Темнота сгущалась. Болото дышало прелью и могильным холодом. Из олешника доносился режущий душу скрип сухого дерева. Точно так скрипел гроб с телом командира соседнего батальона, когда его опускали в могилу вчера… А может, это только казалось…
Нет! В это болото он, Краузе, не полезет. От болота пахнет могилой. Туда не лезут даже собаки. Проводники нещадно бьют их, бросают вперед, но они виновато скулят и возвращаются назад.
— Господин майор! — обратился один из проводников, державший на поводе мокрого дрожащего пса серой масти. — Собаки выбиваются из сил. Дальше идти не могут.
— Вернуться в бор! Разжечь костры! Обсушиться. Пленного старика ко мне!
Под охраной двух эсэсовцев пленного старика лет семидесяти, рослого, но очень поджарого, в деревенском кожухе и чеботах подвели к одному из первых разгоревшихся костров, где отогревался Краузе. Майор неплохо вызубрил русский язык в военной академии и поэтому начал допрос без переводчика:
— Старый человек… — вежливо, почти ласково заговорил майор Краузе. — Будем откровенны. Положение ваше тяжелое, почти безнадежное. За связь с партизанами, а она доказана, — вы шли с партизанами, мы вправе вас расстрелять.
— Никаких партизанов я не знаю и не ведаю, — ответил старик. — Я шел со своими братами-гуменцами. Куды оны шли, туды и я шел…
Краузе пропустил слова старика мимо ушей.
— Да, да, старина. Мы можем вас пах-пах — и могила. Но мы, офицеры великой Германии, гуманны. Мы разрешим вам жить, видеть этот лес, ваша прекрасная река Березина, ваш замечательный болото, — Краузе с отвращением поморщился. — О! Мы знаем! Вы любите свои эти болота. Не так ли?
— А кто же их не любит, свои речки-то да болота, — вздохнул старик. — С ними вся жизнь наша связана.
— Вот видите. Вы тоже с нами согласны. Какая радость ходить сюда за грибами, клюквой… Вы любите грибы, жаренные в сметане, в коровьем масле?
— Отжарили, — опять вздохнул старик.
— А кисель из клюквы? О! Это наслаждение. Это высший класс витамин! И все это мы разрешаем вам, даем… Берите, пользуйтесь, наслаждайтесь.
— Отнаслаждались. Ни тебе грибов, ни клюквы… Все позабирали…
— О, старик! Германская армия забирает все только у тех, кто не подчиняется новому порядку. Но того, кто помогает нам и хорошо служит великой Германии, мы не трогаем. Вы тоже можете стать почетным и богатым стариком! Вас ждет высокая награда. Вас примет сам гауляйтер Белоруссии и вручит Железный крест от фюрера!

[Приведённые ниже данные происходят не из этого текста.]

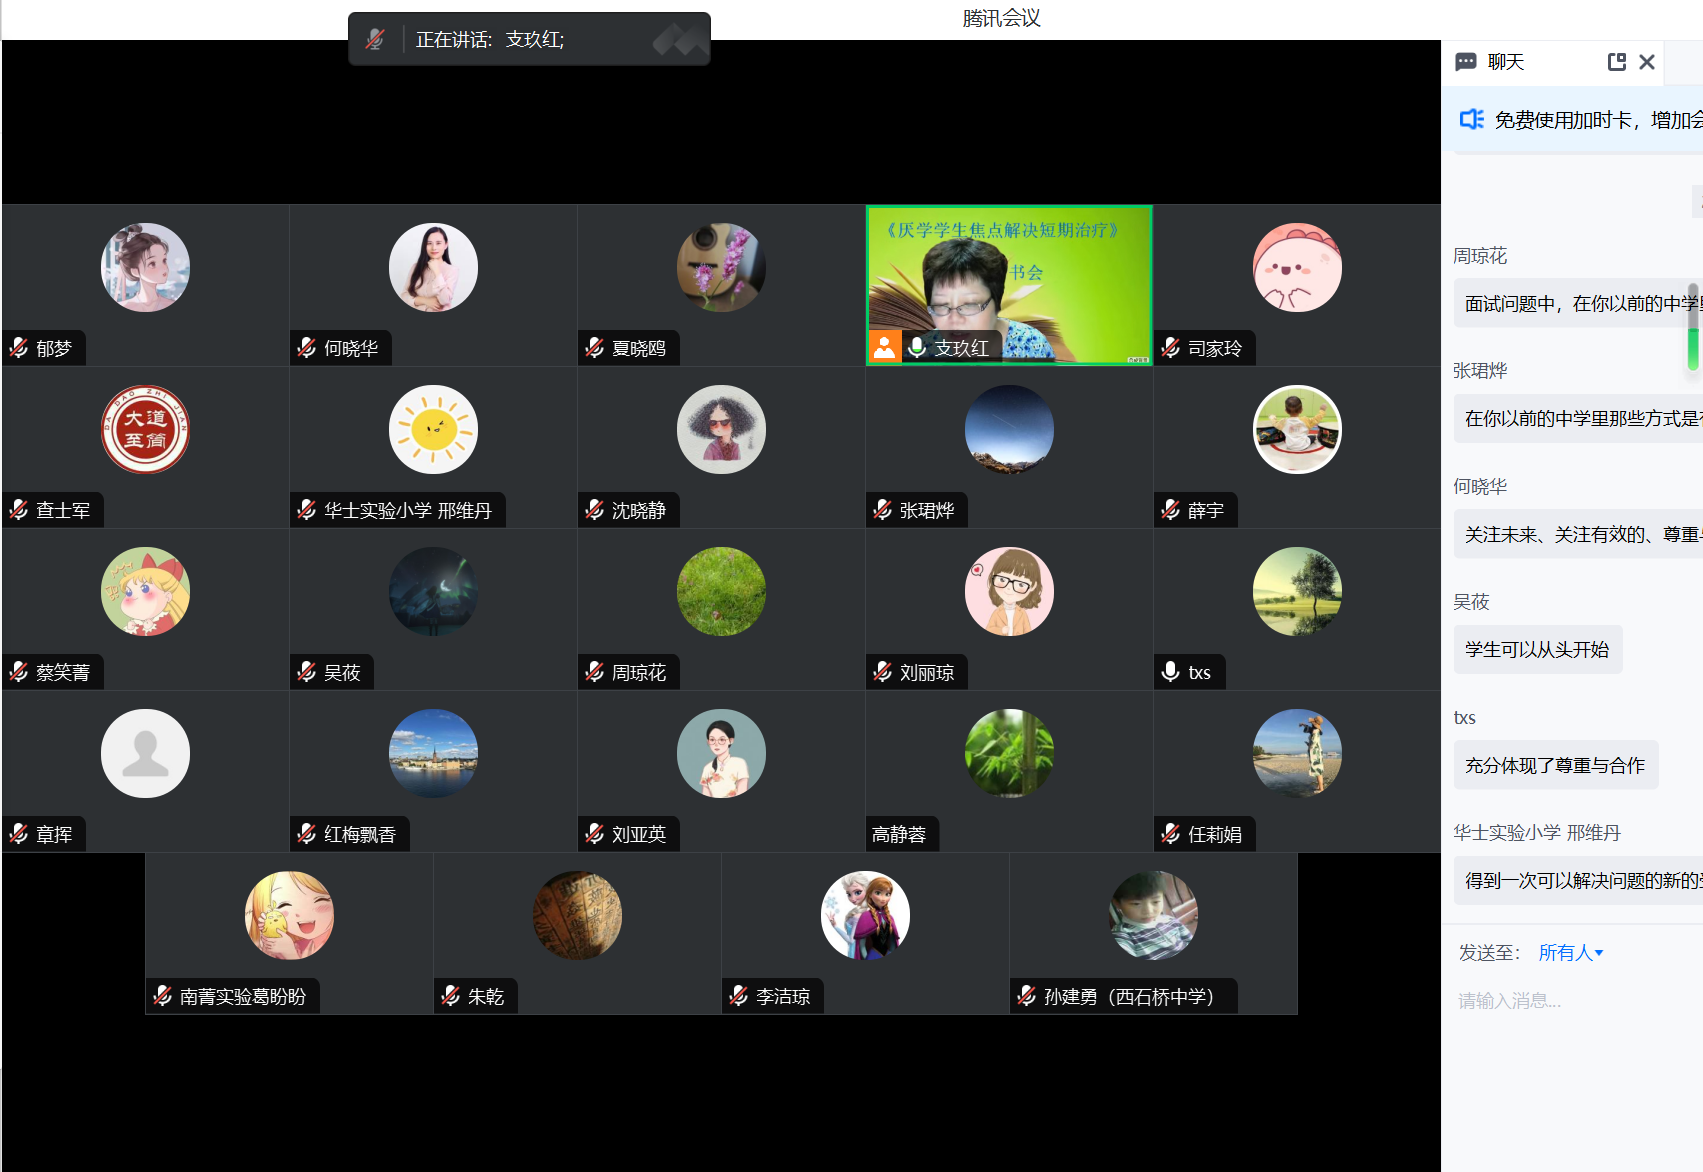Click muted mic icon beside 何晓华
Viewport: 1703px width, 1172px height.
(307, 348)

— Стар я ходить по вашим ляйтерам да хвюлерам… И крест, ежели деревянный… Скоро уже спонадобится. А железный мне ваш ни к чему. Я не пес, какому вешают побрякушки на шею.

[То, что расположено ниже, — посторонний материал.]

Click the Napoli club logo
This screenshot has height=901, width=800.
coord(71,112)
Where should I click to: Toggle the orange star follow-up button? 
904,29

— О! Я вижу, вы подумали, что мы вас покупаем, заставляем на нас работать. Ничего подобного. Нам нужна от вас ничтожная, малая услуга. Скажите нам, как называется это болото?
— Болото оно и есть болото, — ответил угрюмо, глядя куда-то в свое, старик.
— О, нет. Вы не поняли нас. В Белоруссии очень много болот, но мы знаем, что у каждого тут есть свое название. Вот мы и желаем знать, как называется это.
— Заблудились, значить… Не знаете, куда зашли, горемышные, — покачал головой старик. — Вот оно какое дело. Вот какая оказия.
— Да, да, оказия… Подскажите… Мы это оценим. Хорошо оценим. Высоко!
— Рад бы, да кто ж ведает, как оно прозывается. У нас свое прозвание: ближнее, дальнее, глыбокое.
Краузе видел, что старик хитрит, и сам принял его игру.
— Да, да. Я охотно верю. Вы не знаете. Но скажите, клюква на этом болоте есть? Вы на этом болоте ее собирали?
— Не помню. Може, есть, а може, и нет. Скорее всего, не водится, не растет.
— Откуда вы знаете, что на этом болоте не растет?
— Запросто. Болот у нас, как сами зволили заметить, множество. А разве про все упомнишь.
— Но возможно, знает об этом тот, который увел жителей Гумны в эти болота?
— А кто ж его ведает. Можа, и знает. Ты его спроси, барин.
— Он у вас что… бывший военный? Бывший офицер?
— Можа, и охвицер. Кто ж его знает. Нам-то оно какое дело? Ведет и ведет. Лишь бы увел от беды подале…
— Какой беды?
— Да от вас же. Вы же несете нам что? Беду. Слезы. Горе… Кто ж с вами будет лобызаться? Разви выродок какой, паскуда.
Краузе выхватил у солдата, сидящего рядом, автомат и ударил старика по лицу прикладом. Старик упал. Но тут же поднялся. Кровь залила его щеку.
— Ирод ты окаянный. Не будет тебе и на том свете прощения. И всем вам, кто пришел на нашу землю, на Березину…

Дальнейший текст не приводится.